Without the public support, Fukuda has no way to exert pressure on the opposition bloc in the Diet. Furthermore, the prospect for the ruling party's success in the next lower house election was turning blur.
The LDP's friction with the minor ruling coalition partner the New Komeito party has been accumulating. Difference were not only over whether to forcibly extend the refueling mission by the two-thirds majority in the lower house, but also over when to convene the extraordinary Diet session.
Analysts said that as the ruling party could not get the two-thirds majority in the lower house by itself, Fukuda was almost in despair on Diet management and lost the final resolution to continue his administration.
Fukuda said that now was the good timing for him to resign in order not to leave political vacuum and make trouble for the people as the extraordinary Diet session is still some time away.

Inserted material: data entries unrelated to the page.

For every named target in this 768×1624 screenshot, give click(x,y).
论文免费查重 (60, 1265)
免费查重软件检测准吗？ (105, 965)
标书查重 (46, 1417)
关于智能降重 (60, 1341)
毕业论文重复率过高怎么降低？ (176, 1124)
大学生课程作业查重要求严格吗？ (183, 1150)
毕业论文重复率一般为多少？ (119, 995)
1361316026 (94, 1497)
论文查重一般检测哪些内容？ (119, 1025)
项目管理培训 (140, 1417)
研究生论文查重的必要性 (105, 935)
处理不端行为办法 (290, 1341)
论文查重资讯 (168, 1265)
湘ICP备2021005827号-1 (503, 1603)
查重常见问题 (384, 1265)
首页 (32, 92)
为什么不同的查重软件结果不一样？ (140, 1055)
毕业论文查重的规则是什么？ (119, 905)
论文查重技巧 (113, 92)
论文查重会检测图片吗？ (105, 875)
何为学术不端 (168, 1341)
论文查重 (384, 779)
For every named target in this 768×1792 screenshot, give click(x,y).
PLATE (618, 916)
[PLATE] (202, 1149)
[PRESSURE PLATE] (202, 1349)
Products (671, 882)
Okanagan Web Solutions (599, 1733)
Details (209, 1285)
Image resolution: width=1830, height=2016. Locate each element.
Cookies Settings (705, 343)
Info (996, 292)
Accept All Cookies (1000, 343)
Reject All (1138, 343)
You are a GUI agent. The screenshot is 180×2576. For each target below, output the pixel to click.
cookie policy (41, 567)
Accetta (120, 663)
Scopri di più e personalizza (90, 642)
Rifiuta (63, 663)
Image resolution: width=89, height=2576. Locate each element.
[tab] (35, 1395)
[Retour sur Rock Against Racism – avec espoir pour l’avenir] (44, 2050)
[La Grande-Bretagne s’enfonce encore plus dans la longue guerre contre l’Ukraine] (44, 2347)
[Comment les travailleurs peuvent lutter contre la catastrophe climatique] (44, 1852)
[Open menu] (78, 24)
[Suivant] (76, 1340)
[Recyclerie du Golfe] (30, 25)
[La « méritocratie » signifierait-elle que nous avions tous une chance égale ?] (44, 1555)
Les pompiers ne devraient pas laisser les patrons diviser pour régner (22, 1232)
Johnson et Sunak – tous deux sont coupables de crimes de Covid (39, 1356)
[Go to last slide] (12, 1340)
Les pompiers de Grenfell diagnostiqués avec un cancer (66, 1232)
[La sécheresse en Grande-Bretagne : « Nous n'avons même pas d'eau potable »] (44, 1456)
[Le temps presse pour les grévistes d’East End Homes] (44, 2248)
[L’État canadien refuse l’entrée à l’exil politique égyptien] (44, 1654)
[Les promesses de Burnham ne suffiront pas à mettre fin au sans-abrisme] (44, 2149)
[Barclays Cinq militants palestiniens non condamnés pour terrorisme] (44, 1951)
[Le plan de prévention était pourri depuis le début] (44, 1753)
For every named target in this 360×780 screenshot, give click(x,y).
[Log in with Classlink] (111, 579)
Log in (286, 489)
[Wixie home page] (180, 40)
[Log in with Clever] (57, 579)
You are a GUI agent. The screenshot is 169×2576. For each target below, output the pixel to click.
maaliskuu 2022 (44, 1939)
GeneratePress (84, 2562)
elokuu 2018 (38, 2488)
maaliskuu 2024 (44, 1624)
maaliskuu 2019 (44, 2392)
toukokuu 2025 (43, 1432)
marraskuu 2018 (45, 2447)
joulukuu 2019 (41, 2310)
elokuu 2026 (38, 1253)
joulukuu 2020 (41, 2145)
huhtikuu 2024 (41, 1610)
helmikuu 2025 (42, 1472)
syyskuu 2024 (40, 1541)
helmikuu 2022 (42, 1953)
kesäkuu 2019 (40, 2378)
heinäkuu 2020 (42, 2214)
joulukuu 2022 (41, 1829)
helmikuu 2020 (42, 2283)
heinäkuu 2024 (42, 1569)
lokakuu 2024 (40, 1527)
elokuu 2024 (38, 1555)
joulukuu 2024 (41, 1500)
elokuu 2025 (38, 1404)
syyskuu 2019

In retrospect at the press conference, Fukuda reminded of his Cabinet reshuffle in early August and publication of a set of comprehensive economic policies last week. He expressed his confidence that his work in the past year constituted a strong basis for future significant progress.
Japanese media said the future is not optimistic for the ruling party as the contorted Diet is not to be changed and Fukuda's abrupt resignation, which bore resemblance of that of Shinzo Abe, was a sever blow to the prestige of the LDP.
Even within the LDP, criticism was soaring over Fukuda's resignation, calling it an "irresponsible" act. LDP Secretary General and former Foreign Minister Taro Aso is widely seen as a front-runner in the upcoming LDP general election. In the tough situation, it is hard to say whether the popular politician, if elected, would repeat the fate of his two predecessors.